ANALYSIS
The Judicial Appointments Commission may not augur well for the country's future.
The unity displayed by the political parties during the past week when the monsoon session of Parliament passed a number of acts also had ominous signals to convey. Any sense of celebration in the show of a sense of purpose by the MPs should give way to despair if one looks a little deeper into the consensus at play when they united to amend such acts as the RTI, RPA and then Article 124 of the Constitution. The Constitution amendment putting in place a Judicial Appointments Commission, scrapping the system where a collegium consisting of the CJI and four senior-most judges appoint judges to the higher judiciary, is perhaps the most ominous of this all.
It must be stated, at the outset, that the collegium system was faulty; it was opaque and there were instances when persons with poor credentials were elevated to the Bench. It is a fact that we have had judges who were accused of land grab; some others were found to have kept someone else’s money with them; a few have been caught receiving money and favours from litigants; and one judge was guilty of having abused his powers and spent a lot of public money to decorate his office.
Having said this, it is also a fact that the Constitution provides for removing such judges; and yet, our MPs are guilty of either having failed in their duty in this regard or having let things drift and thus giving ample time to those who erred, to resign and get away. Those who recall the manner in which Justice V Ramaswamy was sought to be impeached, two decades ago, will remember that petty sectarian considerations were behind the way the-then ruling party MPs voted on the motion. And some will also remember that Ramaswamy was among those who were denied the honour of being taken in a procession, led by the CJI, on the day of his retirement.
Be that as it may, Article 124 (2), as amended by the Rajya Sabha on September 5, 2013, places the process of appointment to the highest court in the hands of the political class. As against the three members consisting of the CJI and two senior-most judges of the apex court, the Judicial Appointments Commission will consist of the Union Law Minister and two “eminent persons’’ to be appointed by a panel consisting of the Prime Minister, CJI and the Leader of the Opposition. All these appear to be democratic.

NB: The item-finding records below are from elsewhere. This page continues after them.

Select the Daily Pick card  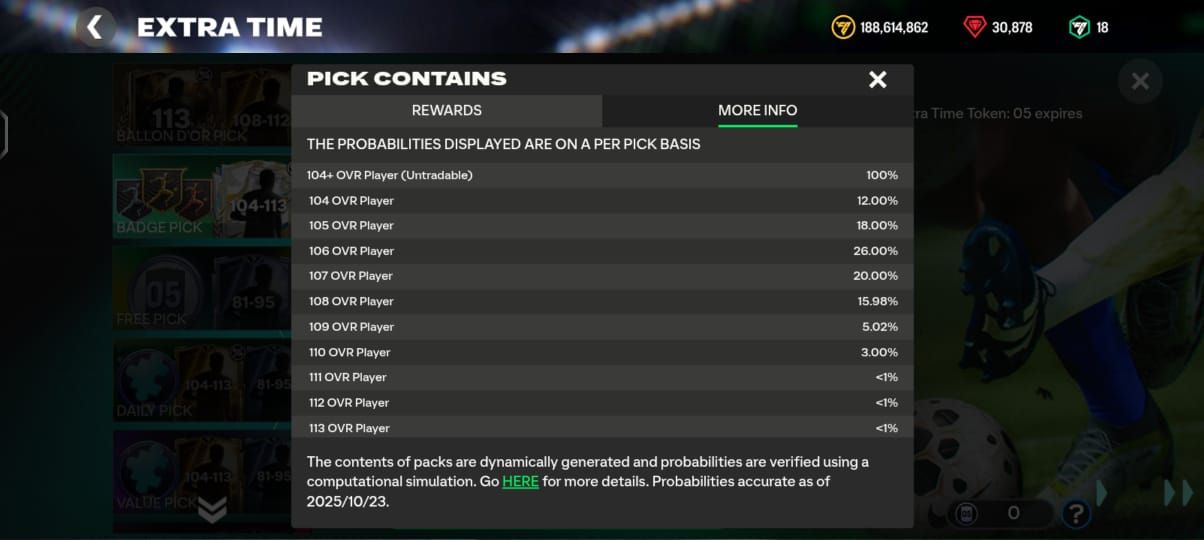tap(200, 382)
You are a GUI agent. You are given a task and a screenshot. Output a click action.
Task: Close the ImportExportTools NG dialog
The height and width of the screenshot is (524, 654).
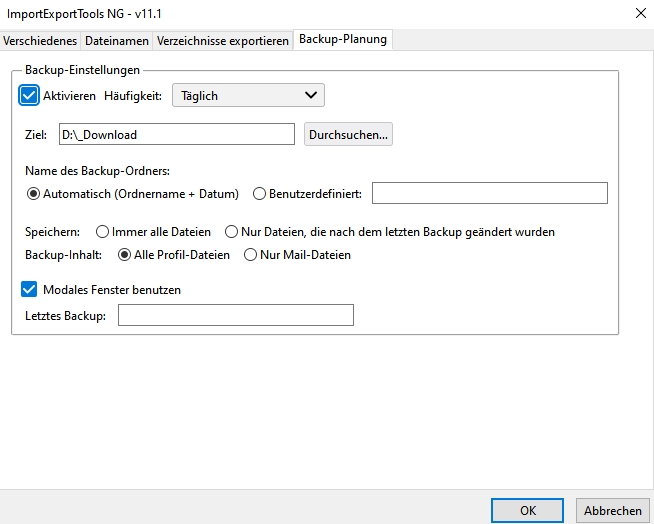click(x=638, y=14)
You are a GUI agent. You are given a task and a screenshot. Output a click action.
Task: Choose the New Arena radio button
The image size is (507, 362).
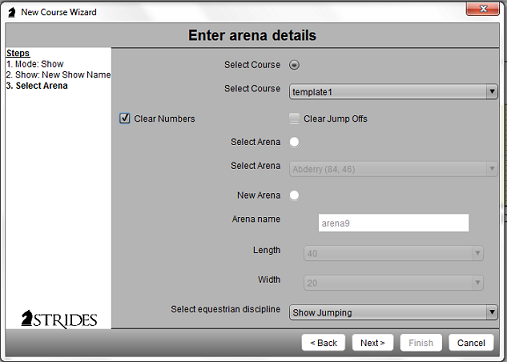294,195
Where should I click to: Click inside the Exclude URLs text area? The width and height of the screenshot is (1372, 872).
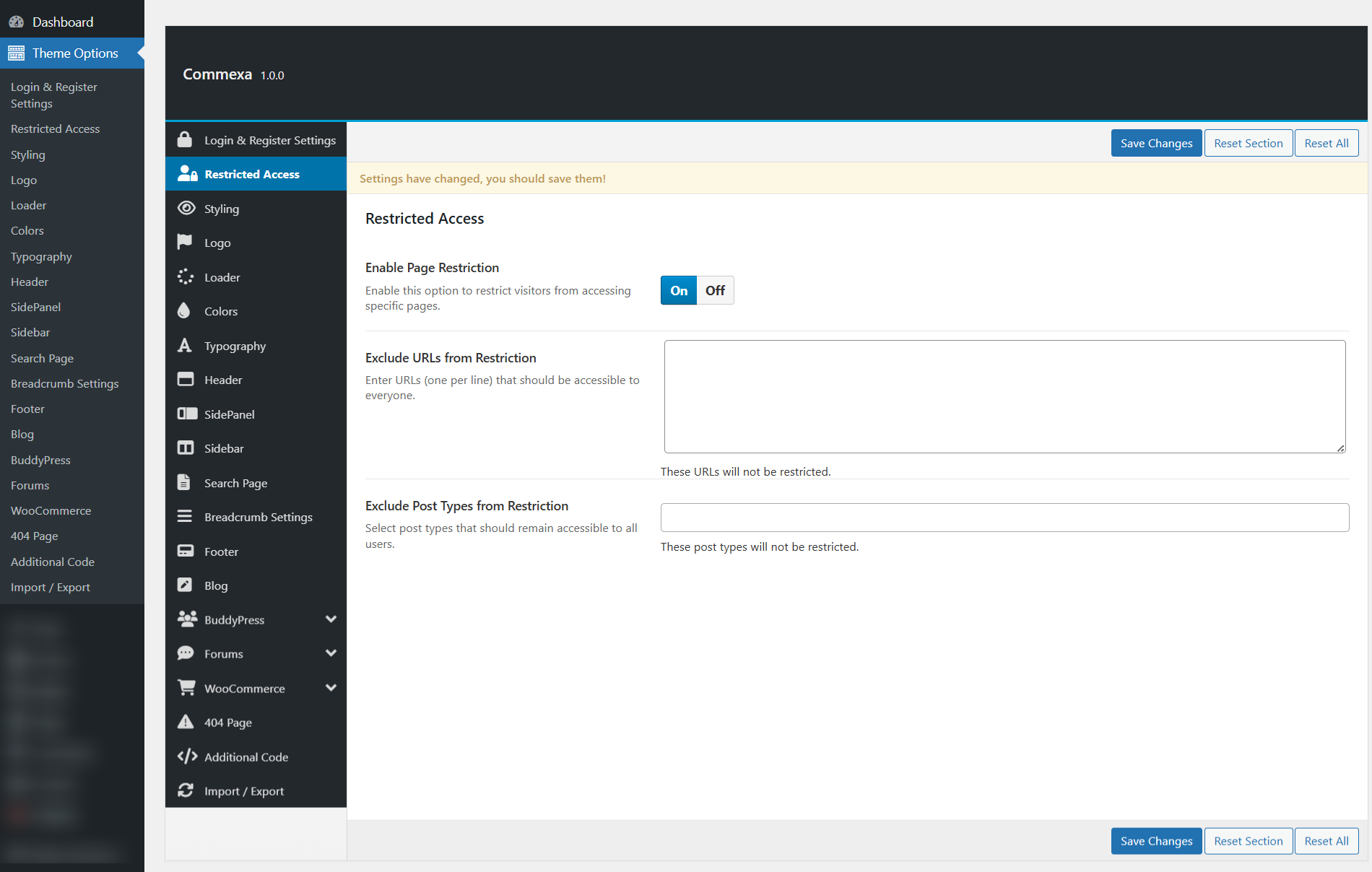pos(1004,396)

But then, the cat was let out of the bag during the discussion in the Upper House. Kapil Sibal tried to sound like Jawaharlal Nehru when he said that this was a moment in the life of our nation to revisit the past and embrace the future commending the Bill; but then, he was actually pushing an idea that Rajni Patel had done in the early 1970s on Indira Gandhi’s behalf.
The idea of a committed judiciary was pushed with such vigour when Indira Gandhi had resorted to ‘socialism’ as a means to restore her fortunes and found the higher judiciary standing in her way. Her followers in the ruling party orchestrated her views by accusing Justice K Subba Rao of participating in an anti-socialist conspiracy; and the regime then pulled all the stops to appoint pliant judges as CJI. All that is well known; a process that culminated in the shift to the collegium system (in 1994) began in that context.
What happened on Thursday, September 5 was, in a sense, a repeat of the events in the 1970s; an attempt to have a committed judiciary. If any proof is needed, it came from Arun Jaitley’s intervention during the debate. He placed on record that the judiciary, in the recent past, did not help the cause of justice by interfering in the way it did in economic policies (such decisions as banning iron ore exports or cancelling telecom licenses obtained by fraudulent means) or on administrative issues on how to deal with the Naxalites (as in the Salwa Judum case).
Such references, indeed, were not different from what Indira Gandhi’s followers had to say about the judiciary after the apex court struck down the law nationalising private sector banks or the Privy Purses case in the early 1970s.
There is, however, a difference. In the earlier instance, the political establishment was seeking to contain the judiciary and post such men committed to one particular definition of socialism in the higher judiciary. Arun Jaitley then was with those who opposed that idea; he was studying law at the Delhi University then and had joined the forces that opposed Indira Gandhi and thus appeared to have stood up for a free judiciary.
Well, he now belongs to the party whose government in Chhattisgarh had continued propping up the Salwa Judum (a creature founded by the Congress and its leader, the late Mahendra Karma) and sore with the apex court’s judgment in that case that the private army was an affront to the Constitution.
And he has a similar sense of purpose with the ruling Congress: To curb democratic protest or any resistance to the liberalisation programme.
Unlike in the 1970s, when a particular variant of socialism was Indira Gandhi’s agenda and which was opposed by the Jan Sangh (that was how Jaitley’s party was known then) and some others, we are now in times when socialism of any variant is a bad word, at least among large sections of the political class. It was this consensus that was witnessed on Thursday, September 5 when the Rajya Sabha set out to tame the judges.
Well, this was attempted in the 1970s and it achieved a measure of success. The attempts then were glossed over with socialism. It is in the name of capitalism and growth this time.
The writer is Associate Professor, Dept of History, Sikkim University.